The former head of South Korea’s intelligence service told lawmakers earlier this year that about 40 percent of North Korea’s population now works in some form of private enterprise. At the same time, wages have apparently risen, along with living standards.
More cars are said to be clogging Pyongyang streets, and diplomats report a denser skyline from just a few years ago. The elites are reportedly shopping on Amazon.com and enjoying a new ski resort and luxury hotel near the capital.
“North Korea has gone from a very tightly controlled state socialist economy to basically a marketizing economy,” Sokeel Park of Liberty in North Korea told the Financial Times last month.

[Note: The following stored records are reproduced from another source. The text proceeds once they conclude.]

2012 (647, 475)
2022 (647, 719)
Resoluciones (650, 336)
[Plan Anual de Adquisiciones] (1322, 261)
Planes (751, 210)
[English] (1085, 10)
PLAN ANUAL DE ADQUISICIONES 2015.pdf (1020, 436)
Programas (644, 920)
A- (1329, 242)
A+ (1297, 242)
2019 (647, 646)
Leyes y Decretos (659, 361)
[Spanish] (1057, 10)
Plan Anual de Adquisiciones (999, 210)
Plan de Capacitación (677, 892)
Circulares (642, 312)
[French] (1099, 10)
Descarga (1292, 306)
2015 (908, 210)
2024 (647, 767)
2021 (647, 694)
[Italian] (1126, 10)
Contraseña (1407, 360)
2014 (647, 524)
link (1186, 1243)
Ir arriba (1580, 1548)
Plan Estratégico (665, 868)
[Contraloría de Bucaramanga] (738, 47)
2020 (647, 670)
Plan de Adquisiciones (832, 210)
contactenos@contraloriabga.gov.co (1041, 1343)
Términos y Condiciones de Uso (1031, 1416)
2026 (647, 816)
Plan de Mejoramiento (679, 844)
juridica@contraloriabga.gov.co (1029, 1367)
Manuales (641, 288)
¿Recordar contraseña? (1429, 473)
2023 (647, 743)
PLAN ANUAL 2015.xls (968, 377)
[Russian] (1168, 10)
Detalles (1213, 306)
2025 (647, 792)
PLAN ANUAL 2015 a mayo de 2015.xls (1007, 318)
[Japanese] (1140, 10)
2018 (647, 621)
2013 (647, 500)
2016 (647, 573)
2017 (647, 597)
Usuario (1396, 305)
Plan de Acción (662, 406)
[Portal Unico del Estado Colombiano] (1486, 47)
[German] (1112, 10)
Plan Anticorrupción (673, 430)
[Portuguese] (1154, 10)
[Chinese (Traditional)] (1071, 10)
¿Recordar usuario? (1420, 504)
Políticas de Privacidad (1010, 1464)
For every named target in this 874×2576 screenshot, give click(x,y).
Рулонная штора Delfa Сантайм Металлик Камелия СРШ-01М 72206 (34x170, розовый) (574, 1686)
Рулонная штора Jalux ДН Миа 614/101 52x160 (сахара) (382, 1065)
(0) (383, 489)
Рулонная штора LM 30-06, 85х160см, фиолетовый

With the North’s economy showing signs of resilient growth helped along by persistent Chinese trade, President Trump tweeted his frustration over the weekend after the latest North Korean missile test.
"I am very disappointed in China," Trump wrote, "...they do NOTHING for us with North Korea, just talk. We will no longer allow this to continue. China could easily solve this problem!"
That tweet came as US Air Force B-1B bombers flew over the peninsula, in the latest Trump administration effort to show that the sanctions are indeed backed up by a potential military deterrent.